Should “Luck” factor into your DR/BC plans?
The greatest storage and systems administrator of all time was Montgomery “Scotty” Scott. No matter how far outside of design the ship was pushed he generally found away after saying “the ship can’t take anymore” to find the capacity to prevent disaster. His key secret?
- Expectation setting (He always looked good when he under promised and over delivered).
- Hiding reserve capacity (A key tallent in many storage management practices).
- A magic ability to get limitless budget for repairs, replacement parts and ships.
The reality in storage management is we can not all be Scotty (nor should we need to be). Sometimes we end up in scenarios that the system was not designed for. Thankfully there are sometimes capabilities of storage systems that vendors can expose that allow us to opportunistically exceed design expectations and “win” in Kobayashi Maru “no-win” scenarios. When data has gone missing or is expected to be gone for good, what is involved in your plan?
When planning disaster recovery or business continuity should you include “Might be there” safety nets? When drafting target Recovery Point Objectives (RPO) or Recovery Time Objectives (RTO) should or can you count on these vs. properly investing in a good backup/disaster recovery solution?
Restore Accidentally Deleted LUN
A lot of data loss scenarios are murkier to plan for than you realize Accidently deleting a LUN is a shockingly common occurrence.
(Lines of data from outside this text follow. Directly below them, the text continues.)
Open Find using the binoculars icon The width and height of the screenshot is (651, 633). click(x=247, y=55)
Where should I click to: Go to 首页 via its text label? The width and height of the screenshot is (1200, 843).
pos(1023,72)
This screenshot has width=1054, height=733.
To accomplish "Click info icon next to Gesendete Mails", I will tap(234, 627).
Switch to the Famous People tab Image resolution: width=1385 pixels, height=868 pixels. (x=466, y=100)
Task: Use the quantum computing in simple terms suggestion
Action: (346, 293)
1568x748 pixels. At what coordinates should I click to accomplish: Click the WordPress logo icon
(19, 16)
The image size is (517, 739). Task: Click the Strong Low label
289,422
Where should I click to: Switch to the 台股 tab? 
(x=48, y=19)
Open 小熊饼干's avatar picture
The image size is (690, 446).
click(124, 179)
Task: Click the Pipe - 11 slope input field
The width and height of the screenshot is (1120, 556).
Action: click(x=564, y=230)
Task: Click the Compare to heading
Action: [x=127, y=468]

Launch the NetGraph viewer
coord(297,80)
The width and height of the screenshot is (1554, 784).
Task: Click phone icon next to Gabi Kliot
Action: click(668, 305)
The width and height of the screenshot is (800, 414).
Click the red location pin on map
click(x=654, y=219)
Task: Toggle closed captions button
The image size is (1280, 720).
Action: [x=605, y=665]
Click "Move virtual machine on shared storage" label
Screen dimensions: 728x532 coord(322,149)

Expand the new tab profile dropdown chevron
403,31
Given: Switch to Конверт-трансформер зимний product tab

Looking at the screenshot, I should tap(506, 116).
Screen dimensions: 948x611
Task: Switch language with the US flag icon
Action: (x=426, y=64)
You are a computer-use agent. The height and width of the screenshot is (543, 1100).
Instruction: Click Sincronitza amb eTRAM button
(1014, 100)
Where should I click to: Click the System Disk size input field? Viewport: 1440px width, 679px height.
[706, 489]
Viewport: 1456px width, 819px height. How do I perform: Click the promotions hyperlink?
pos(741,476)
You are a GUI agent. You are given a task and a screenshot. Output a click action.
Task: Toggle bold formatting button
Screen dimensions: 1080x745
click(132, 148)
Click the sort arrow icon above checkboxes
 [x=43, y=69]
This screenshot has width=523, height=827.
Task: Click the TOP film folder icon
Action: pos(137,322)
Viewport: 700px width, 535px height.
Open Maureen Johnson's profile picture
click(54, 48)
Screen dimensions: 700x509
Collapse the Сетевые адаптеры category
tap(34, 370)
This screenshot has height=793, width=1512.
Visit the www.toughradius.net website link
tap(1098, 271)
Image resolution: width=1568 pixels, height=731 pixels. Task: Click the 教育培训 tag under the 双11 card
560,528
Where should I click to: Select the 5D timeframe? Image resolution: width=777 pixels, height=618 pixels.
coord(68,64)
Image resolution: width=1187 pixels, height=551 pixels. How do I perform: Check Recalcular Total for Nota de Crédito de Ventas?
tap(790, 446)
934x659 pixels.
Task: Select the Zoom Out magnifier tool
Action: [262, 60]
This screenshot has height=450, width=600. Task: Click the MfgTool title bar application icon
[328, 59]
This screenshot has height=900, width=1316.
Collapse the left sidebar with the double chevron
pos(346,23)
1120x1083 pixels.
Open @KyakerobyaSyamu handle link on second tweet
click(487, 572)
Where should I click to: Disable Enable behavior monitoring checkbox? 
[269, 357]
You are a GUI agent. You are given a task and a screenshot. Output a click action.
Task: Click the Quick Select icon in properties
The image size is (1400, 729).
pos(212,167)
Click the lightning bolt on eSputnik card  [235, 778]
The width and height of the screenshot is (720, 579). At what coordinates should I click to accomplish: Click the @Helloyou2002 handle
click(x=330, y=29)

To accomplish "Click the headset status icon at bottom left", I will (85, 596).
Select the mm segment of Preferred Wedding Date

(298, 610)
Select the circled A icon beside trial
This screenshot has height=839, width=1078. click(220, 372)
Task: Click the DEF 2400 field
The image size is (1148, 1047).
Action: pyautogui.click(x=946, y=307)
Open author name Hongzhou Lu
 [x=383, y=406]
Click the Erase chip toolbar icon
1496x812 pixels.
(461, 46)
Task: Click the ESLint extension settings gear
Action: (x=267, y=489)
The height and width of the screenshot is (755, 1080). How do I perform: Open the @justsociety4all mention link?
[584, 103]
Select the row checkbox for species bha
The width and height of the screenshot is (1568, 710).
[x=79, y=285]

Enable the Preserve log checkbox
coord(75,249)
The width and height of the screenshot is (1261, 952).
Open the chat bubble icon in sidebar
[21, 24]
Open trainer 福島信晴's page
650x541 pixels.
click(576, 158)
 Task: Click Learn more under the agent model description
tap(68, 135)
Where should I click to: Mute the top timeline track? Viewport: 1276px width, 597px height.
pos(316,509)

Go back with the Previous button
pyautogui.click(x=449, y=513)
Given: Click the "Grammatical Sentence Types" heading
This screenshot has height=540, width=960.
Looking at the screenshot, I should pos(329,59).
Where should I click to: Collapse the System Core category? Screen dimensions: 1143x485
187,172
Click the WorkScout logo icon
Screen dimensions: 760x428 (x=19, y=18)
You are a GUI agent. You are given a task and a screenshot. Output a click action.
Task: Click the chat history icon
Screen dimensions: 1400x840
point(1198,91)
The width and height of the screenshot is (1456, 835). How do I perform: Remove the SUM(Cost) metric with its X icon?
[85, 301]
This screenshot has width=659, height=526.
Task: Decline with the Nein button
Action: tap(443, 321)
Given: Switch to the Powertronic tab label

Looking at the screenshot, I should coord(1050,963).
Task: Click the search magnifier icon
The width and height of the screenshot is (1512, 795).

Poorly updated LUN number abstraction maps, and separation of duties (3 people involved in identifying a volume to delete on a SQL cluster) can all lead to this.
Some storage arrays have magic un-delete buttons. This can range from a trashcan to an obscure command that requires support to invoke. This capability is generally contingent on free space being available to retain the data that was deleted. I’m always nervous about including this in an RPO/RTO promise. The problem is in an out of space condition one of two things happen when counting no this capability:
1. The array will go read-only and crash every virtual machine (well abruptly pause if VAAI is working)
2. The snapshots will auto-delete
“But John I don’t have a high enough change rate, and I run my array at 20% usage!”
This may be true, but ransomware has a nasty habit of:
1. Re-writing all of your data.
2. Encrypting the data so that 4x dedupe and compression turn to a negative dedupe rate. Either of these activities can trigger an out-of-space condition.
You also need to be concerned with ransomware like IO activities coming from your users/application owners:
- DBA decides to turn on encryption on a database and doesn’t tell anyone.
- Large batch process re-writes the data
- Large data ingestion events
“But why would this problem happen at the same time I’m deleting a LUN?”
One of these things often causes the other. An out-of-space condition will often make all volumes on an array go read-only. This generally forces a storage admin to delete LUNs quickly. This outage often can happen at weird hours without proper caffeine, visibility, or communication.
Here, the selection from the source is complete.